Memories are Films about Ghosts

by mleight23



Category: Figure Skating RPF
Genre: F/M
Language: English
Status: In-Progress
Published: 2018-04-07
Updated: 2018-04-13
Packaged: 2019-04-19 11:13:53
Rating: Teen And Up Audiences
Warnings: No Archive Warnings Apply
Chapters: 3
Words: 3,065
Publisher: archiveofourown.org
Story URL: https://archiveofourown.org/works/14236062
Author URL: https://archiveofourown.org/users/mleight23/pseuds/mleight23
Summary: Tessa, Scott, and a whole lot of angst as they undergo marriage counseling to get to Peyongchang.





	1. “When I say 'I will be true to you' I am drawing a quiet space beyond the reach of other desires.”

**Author's Note:**

> I haven't written a fic in forever, that's how much these guys have sucked me in. As we all know, this has a happy ending, but I've always been intrigued by just how messed up and codependent these two are and how they finally reached Tessa and Scott v 3.0

Tessa hated how easy it was for Scott sometimes. He had always had a command of his skates that she never did, his edges more pronounced than hers, his lines better, his glides smoother. It hadn’t bothered her much when they were young because they were learning so much, and she let the criticism given to her by Marina and Igor bounce off of her like Teflon. Tessa knew that she had the upper body of a dancer, the carriage, posture and grace to her arms that made her float across the ice in Scott’s arms. 

It wasn’t until she was 18 and spending more time in her parent’s house than she had since she was 7, when her parent’s arguments and the pain in her legs were things she tried to block out with music, long overdue conversations with her sister and flirtatious text conversations with an older man that she finally lost her nerve. 
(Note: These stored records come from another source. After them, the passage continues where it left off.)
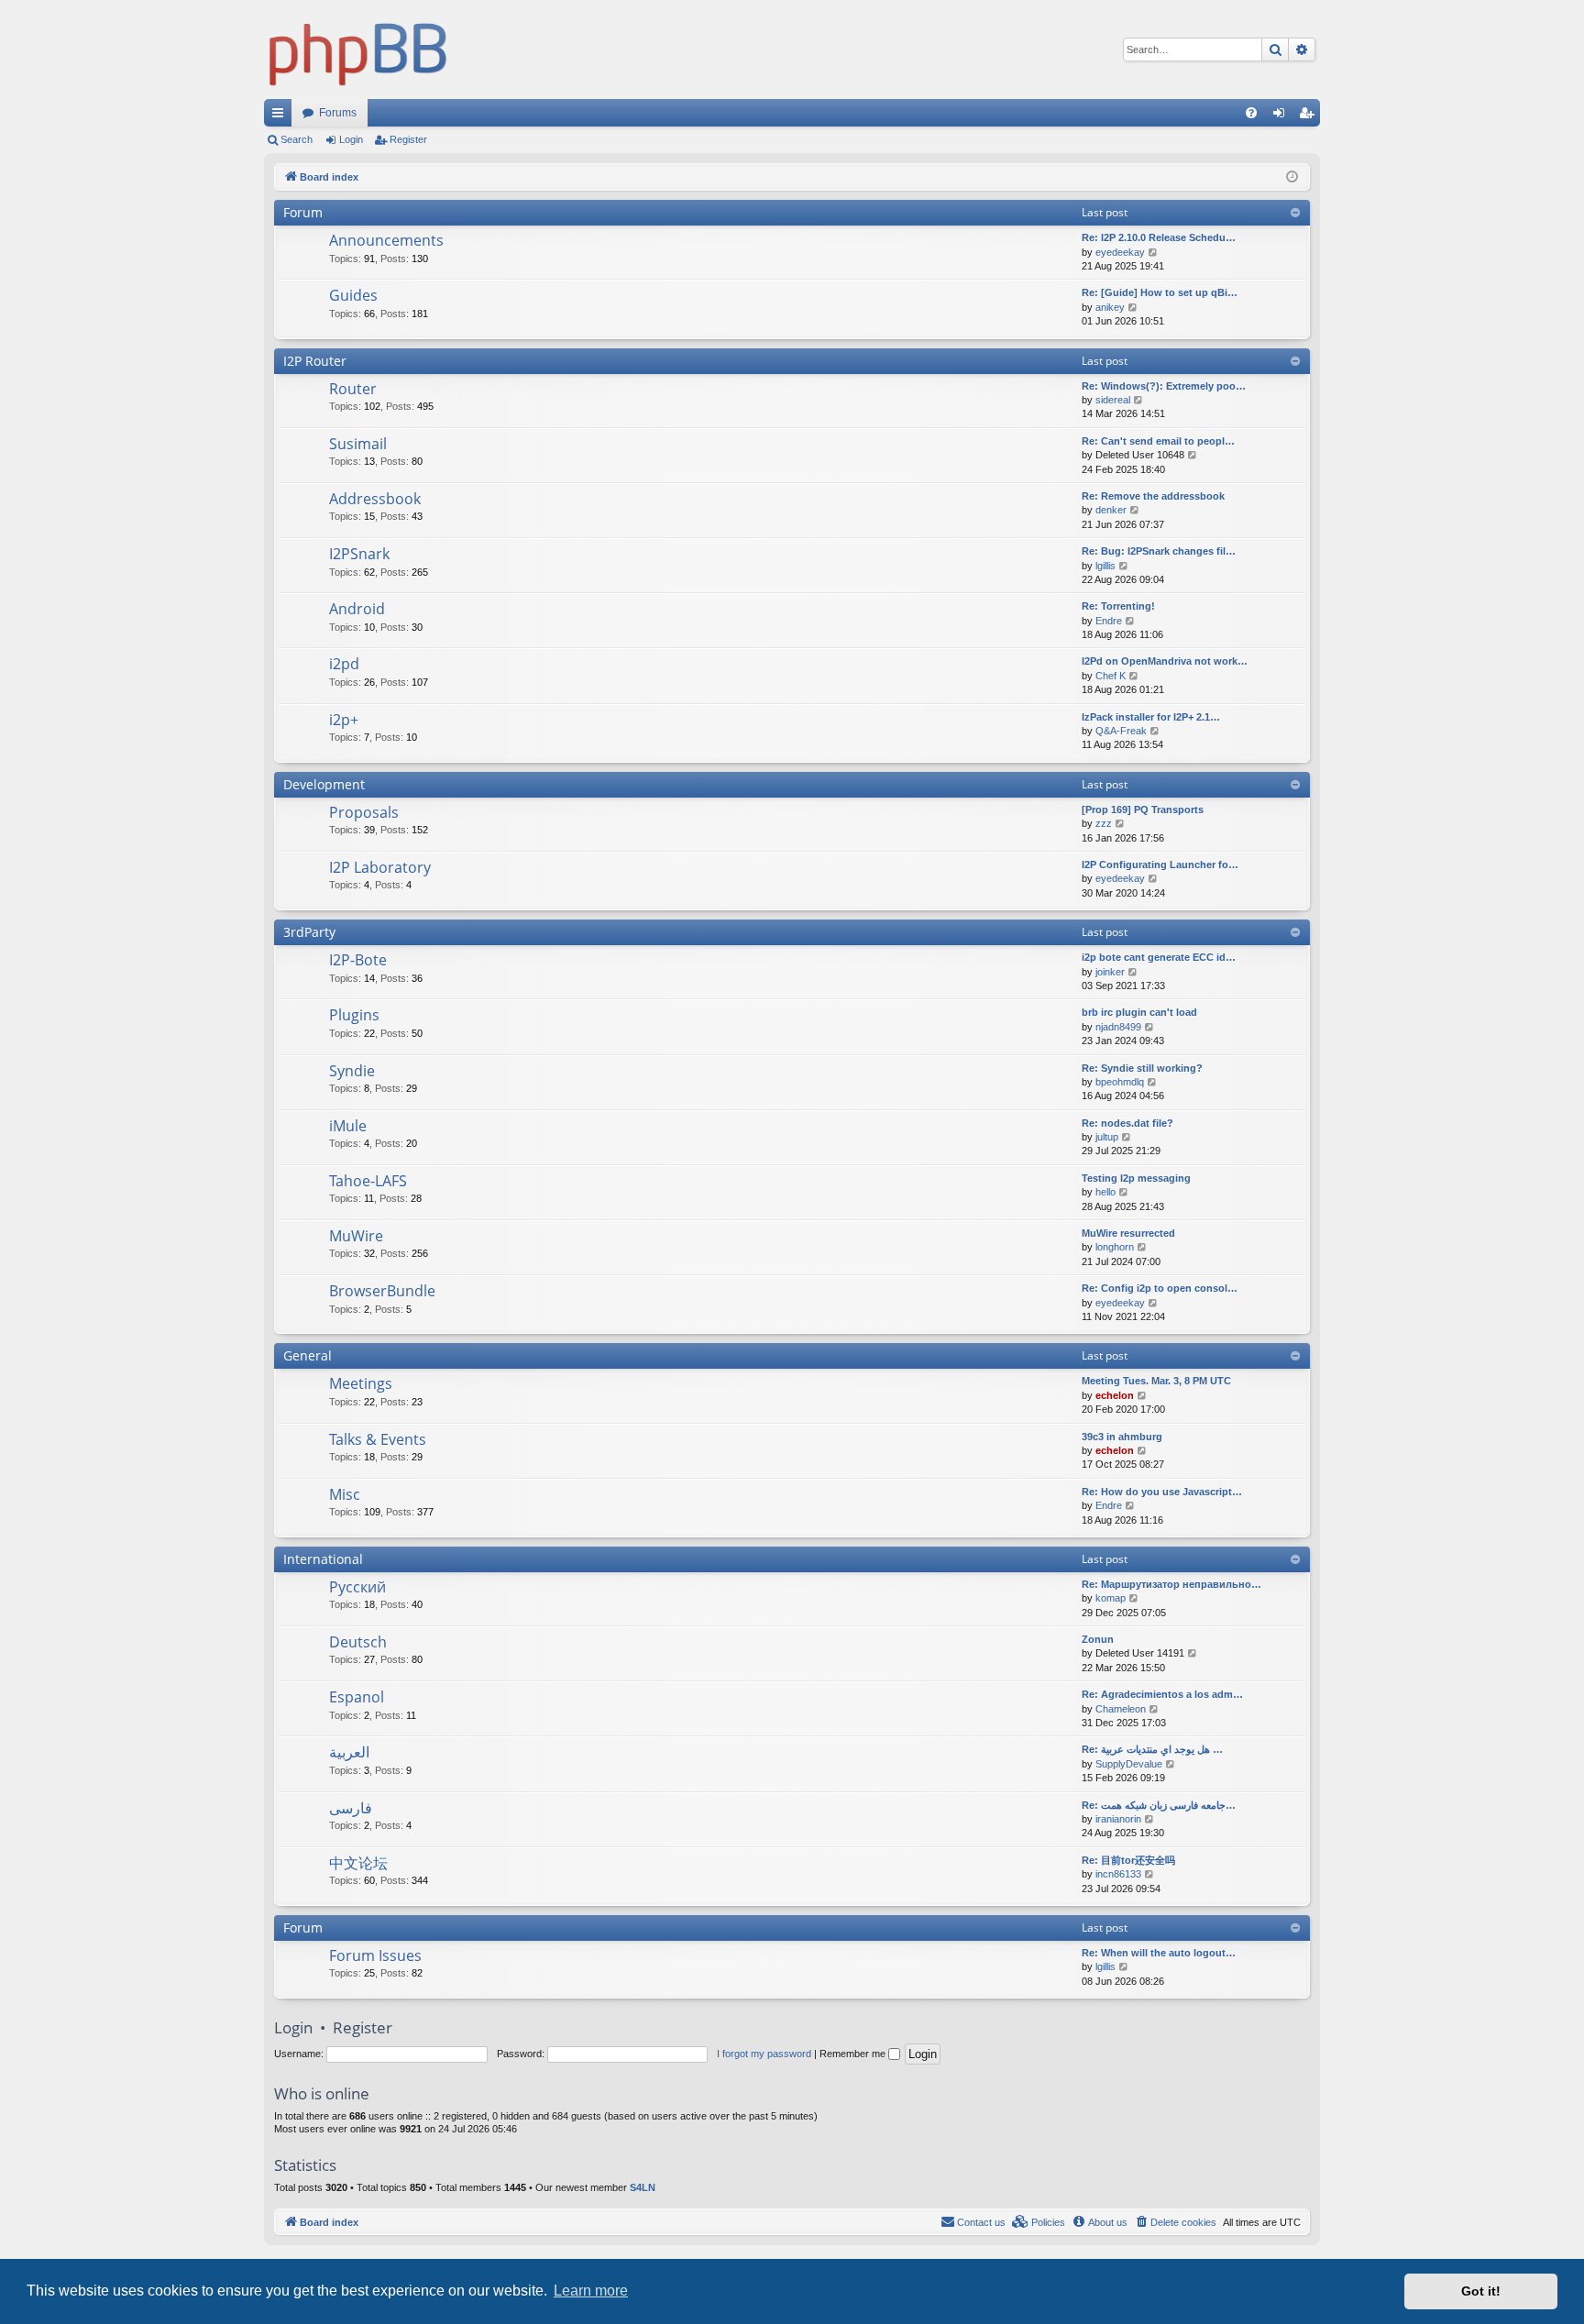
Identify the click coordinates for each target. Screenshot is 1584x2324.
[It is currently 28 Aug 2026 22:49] (1292, 177)
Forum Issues (375, 1955)
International (323, 1559)
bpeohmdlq (1119, 1081)
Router (353, 389)
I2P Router (314, 360)
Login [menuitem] (1282, 116)
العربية (349, 1752)
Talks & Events (377, 1439)
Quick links (281, 116)
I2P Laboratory (380, 867)
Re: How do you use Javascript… (1162, 1491)
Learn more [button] (591, 2290)
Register (408, 139)
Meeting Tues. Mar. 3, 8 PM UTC (1156, 1380)
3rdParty (309, 932)
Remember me (854, 2053)
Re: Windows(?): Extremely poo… (1164, 385)
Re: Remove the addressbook (1153, 495)
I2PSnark (359, 554)
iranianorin (1118, 1818)
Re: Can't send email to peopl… (1158, 440)
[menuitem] (1251, 113)
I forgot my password (764, 2053)
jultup (1106, 1136)
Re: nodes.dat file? (1127, 1123)
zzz (1103, 823)
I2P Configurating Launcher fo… (1160, 864)
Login (351, 139)
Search (296, 139)
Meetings (360, 1383)
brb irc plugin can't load (1139, 1012)
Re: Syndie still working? (1142, 1068)
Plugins (354, 1015)
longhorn (1114, 1246)
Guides (353, 295)
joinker (1110, 971)
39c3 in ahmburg (1122, 1436)
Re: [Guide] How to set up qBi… (1160, 292)
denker (1111, 509)
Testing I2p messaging (1136, 1178)
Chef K (1110, 675)
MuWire (356, 1236)
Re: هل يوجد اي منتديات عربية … (1152, 1749)
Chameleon (1120, 1708)
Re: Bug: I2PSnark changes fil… (1159, 550)
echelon (1114, 1395)
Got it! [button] (1481, 2291)
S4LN (642, 2187)
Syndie (352, 1071)
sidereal (1112, 399)
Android (357, 609)
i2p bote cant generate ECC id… (1159, 957)
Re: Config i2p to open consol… (1160, 1288)
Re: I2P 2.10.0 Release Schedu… (1159, 237)
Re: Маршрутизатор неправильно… (1171, 1584)
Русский (357, 1587)
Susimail (358, 444)
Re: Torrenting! (1118, 605)
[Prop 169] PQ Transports (1143, 809)
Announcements (386, 240)
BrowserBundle (382, 1291)
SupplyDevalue (1128, 1763)
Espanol (356, 1697)
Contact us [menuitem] (981, 2222)
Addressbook (375, 499)
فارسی (350, 1808)
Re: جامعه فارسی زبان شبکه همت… (1159, 1805)
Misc (344, 1494)
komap (1110, 1597)
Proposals (364, 812)
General (307, 1355)
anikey (1110, 307)
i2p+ (343, 720)
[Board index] (358, 49)
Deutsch (358, 1642)
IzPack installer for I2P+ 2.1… (1151, 716)
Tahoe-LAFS (368, 1181)
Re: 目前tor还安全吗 (1128, 1860)
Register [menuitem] (1310, 116)
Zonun (1098, 1639)
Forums (338, 112)
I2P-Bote (358, 960)
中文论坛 (358, 1863)
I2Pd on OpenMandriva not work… (1165, 660)
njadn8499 (1118, 1026)
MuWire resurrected (1128, 1233)
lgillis (1105, 565)
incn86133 (1118, 1873)
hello (1105, 1191)
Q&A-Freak (1121, 730)
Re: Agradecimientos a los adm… (1162, 1694)
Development (324, 784)
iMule (348, 1126)
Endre (1108, 620)
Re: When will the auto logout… (1159, 1952)
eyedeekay (1120, 252)
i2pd (344, 664)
All it took was a phone call from Meryl, and in hindsight Tessa doesn’t really know why she believed Meryl, but back then Tessa thought they were friends. It was maybe two minutes into the conversation before Meryl casually dropped the bomb that Scott had been auditioning partners, not only Canadians, and what were she and Charlie going to do if Scott suddenly started skating for the United States?

\---

Meryl was a lot of things, but she wasn’t a liar. Jordan may have called her an insensitive bitch while Tessa attempted to keep swallowing the bile that was building up in her throat. Jordan also had more than a few choice words for Scott. 

“Cara’s going to murder that asshole. DANNY is going to murder that asshole.” Jordan was seething, and Tessa could see tears welling up in her sister’s eyes. Tessa didn’t even have to ask why Jordan was crying. Jordan was always the more sensitive of the two, the one who had inherited their father’s fiery personality with its highs and lows. Jordan had cried her fair share of tears on behalf of Tessa, and it was only because it was Jordan that Tessa didn’t look at her like she had five heads.

“I’m just not good enough for him,” Tessa shrugged, before closing her eyes and laying her head back down against the pillow in a futile attempt to keep the churning in her stomach from overcoming her.

“That’s a lie and you know it, Tessa…” Jordan was interrupted by the beeping of her phone, “Listen. Cara just said that it was Marina’s idea and Scott already told her he doesn’t want a new partner. And he wants to know why the hell Meryl is telling you this and why you believed her.”

“I don’t know,” Tessa wanted to scream and if Scott had been present, she might have slapped him hard across the face, the way she had wanted to do when he told her he was dating Jessica the day after the two of them had made out while watching a movie curled up on the couch of her apartment. “Maybe because he hasn’t tried to talk to me at all since my surgery? I mean, at least she cares enough to call and ask how I’m doing.”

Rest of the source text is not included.